Vamos tienda por tienda y nos percatamos que gracias a una gran cantidad de percepciones como «la publicidad, los carteles y los descuentos» nuestro cuerpo va de cabeza al interior de cada una de ellas, haciéndonos comprar de forma «compulsiva».
Miramos el reloj, son las dos de la tarde y sin darnos cuenta tenemos el maletero lleno y el estómago vació. Por lo tanto, aprovechamos la situación y comemos por el centro. ¡Ya da igual lo que cueste el aparcamiento! Con lo que nos hemos ahorrado lo pagamos, y así el ciclo de la vida de Madrid sigue su cauce.
Comida rápida (Burguer King), menús del día (Restaurante Brillante), o algo tradicional (Casa Pepe), todo sienta bien después de haber conseguido esas gangas que tanto deseabas. Después del café y del cigarro dan las 15:30 horas. Es el momento de continuar la marcha. El centro está a rebosar y decidimos cambiar de tercio, nos dirigimos a un centro comercial, Príncipe Pío, dónde tenemos todo a mano sin salir a la calle.
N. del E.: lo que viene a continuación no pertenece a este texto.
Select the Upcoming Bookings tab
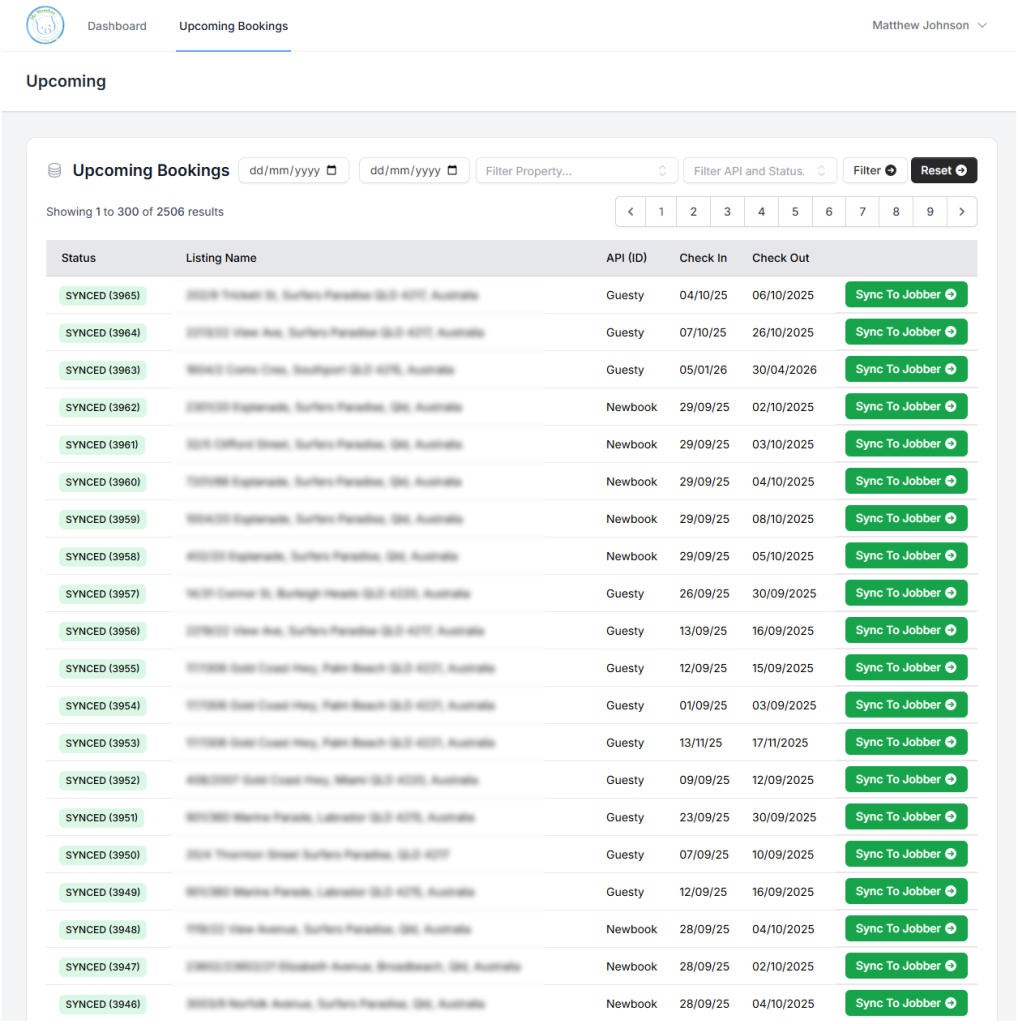Viewport: 1018px width, 1024px height. point(233,26)
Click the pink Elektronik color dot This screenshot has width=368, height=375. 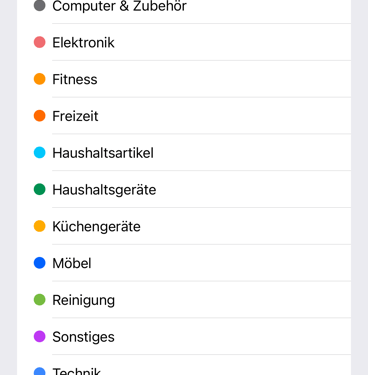click(x=40, y=42)
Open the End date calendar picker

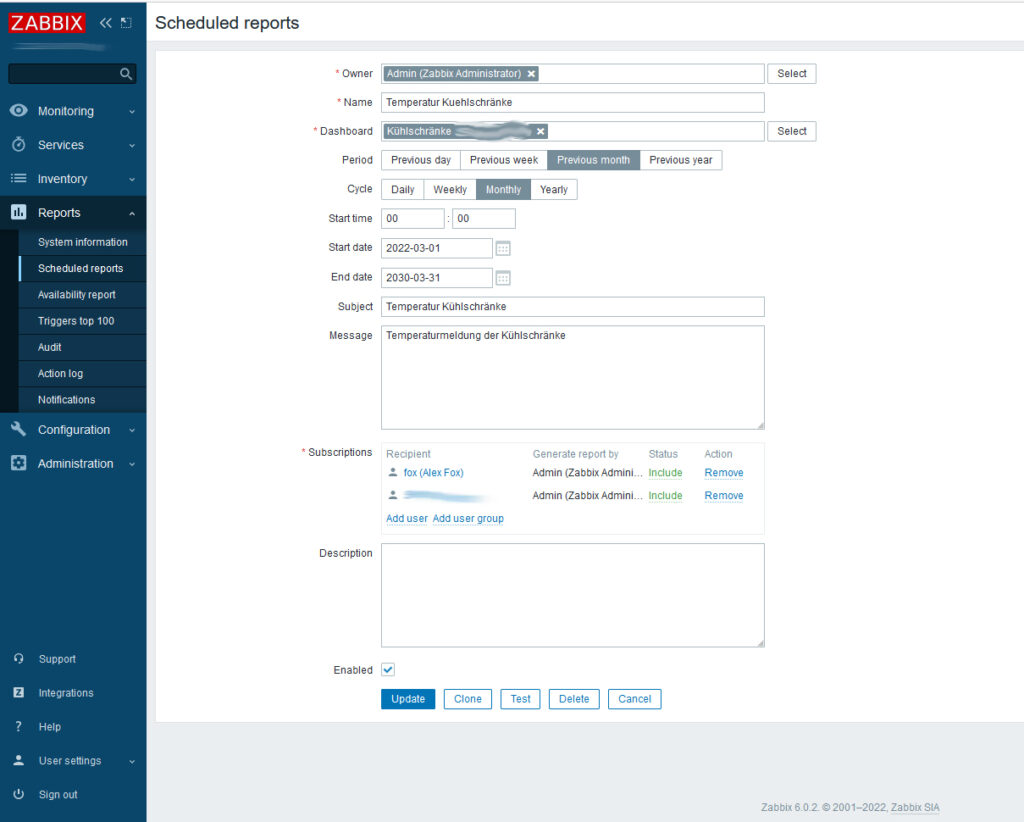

La tarde se convierte en una repetición monótona de la mañana. Tienda por tienda seguimos llenando el carro: gorras, bufandas, camisetas y sudaderas. Todo es necesario o eso queremos pensar. El centro comercial está hasta la bandera y aunque en las colas se escuchen barbaridades, “(…) el año que viene yo no aguanto esto, por 3 duros más lo compro en navidad”, “(…) realmente lo necesitas, niña no ves la cola que hay”, “(…) pero bueno la gente no descansa, no dicen que están apurados en enero”, nosotros seguimos ahí los primeros.
La tarde se hace eterna, el dolor de pies aumenta y en los estantes ya queda más bien poco. Los empleados solo piensan e que esto acabe y mientras esperamos la última cola nos da por recordar el día. Las broncas de la gente, los gritos, discusiones, carreras, empujones, pero todo con el fin últimos de volver a casa con la tarjeta vacía y la sonrisa plena.
Y aunque sean las 21:48 de noche, yo estoy pagando y sólo puedo imaginar, que esto dura hasta el mes de febrero y ya froto las manos de solo pensar el día que volveré a las rebajas. ¡Jejeje!